Alirocumab, a treatment for high cholesterol, is the costliest and perhaps most promising, as Regeneron is on the hook to cover 20% of the drug's more than 20,000-patient Phase III program. Alongside Sanofi, the company plans to file its treatment by year's end, gearing up to contend with offerings from Amgen ($AMGN) and Pfizer ($PFE) in the future market for drugs that slash bad cholesterol by blocking a gene called PCSK9. The injectable antibody was widely considered second in line behind Amgen until Regeneron and its French compatriot bought the aforementioned priority review, setting up alirocumab for marquee billing and an estimated sales peak north of $1 billion.

Then there's sarilumab, an arthritis antibody partnered with Sanofi under the same 80-20 cost split. That drug, which works by halting the IL-6 receptor to tamp down inflammation, is in the midst of the latter stages of a 6-study Phase III program, and the partners expect to file it for approval some time next year. Finally, dupilumab, an IL-4 and IL-13 antibody, has posted promising results in eczema, asthma and nasal polyps, stoking blockbuster hopes for what Regeneron Chief Scientific Officer George Yancopoulos said might be the company's most exciting asset.

Considering that peak sales estimates for Regeneron's top three candidates total well above $10 billion, the company has had little trouble defending its liberal R&D budget, but one or two missteps could put it under the same microscope as rival Amgen. Case in point: Regeneron reported lower-than-expected third-quarter sales for Eylea, its ocular cash cow, and the company reduced its annual projections for the injected treatment by about $400 million, sending shares down as much as 7% on Tuesday morning. Signs of trouble for any of the company's next-in-line treatments will likely be met with similar alarmism.

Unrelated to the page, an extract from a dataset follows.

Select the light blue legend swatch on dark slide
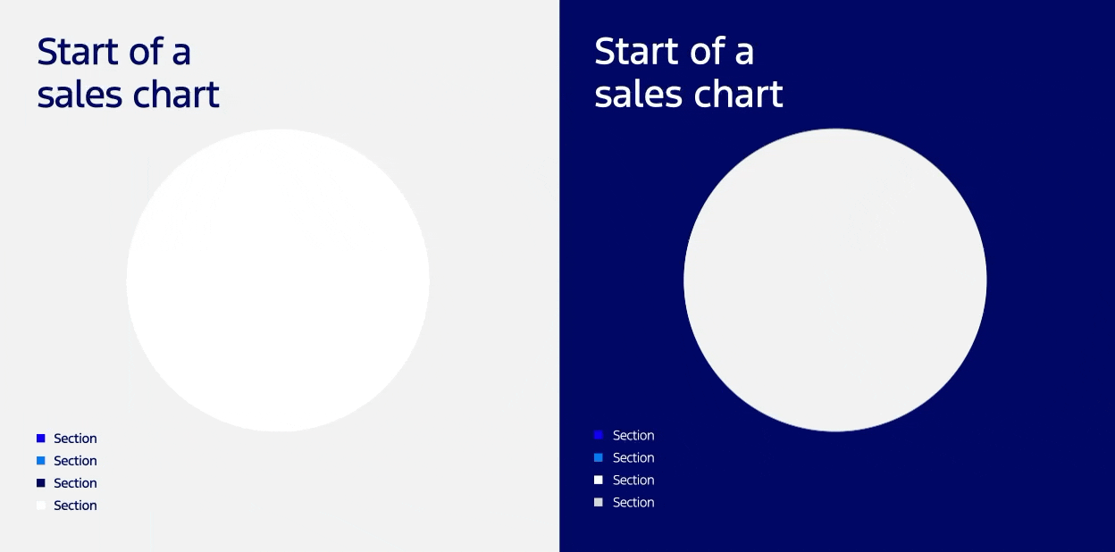The image size is (1115, 552). tap(599, 457)
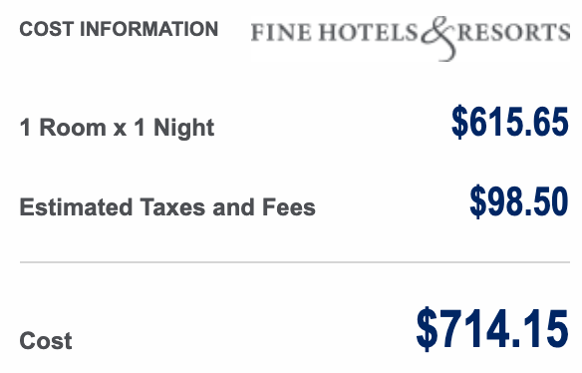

And, complicating matters for Regeneron, the future of its principal collaborator is suddenly cloudy. Sanofi's surprise ouster of CEO Chris Viehbacher rattles a years-long, deep-seated R&D alliance. In a conference call with analysts, Regeneron CEO Leonard Schleifer noted the departure of his counterpart and said he planned to meet with Sanofi Chairman Serge Weinberg to make sure the two are still on the same page.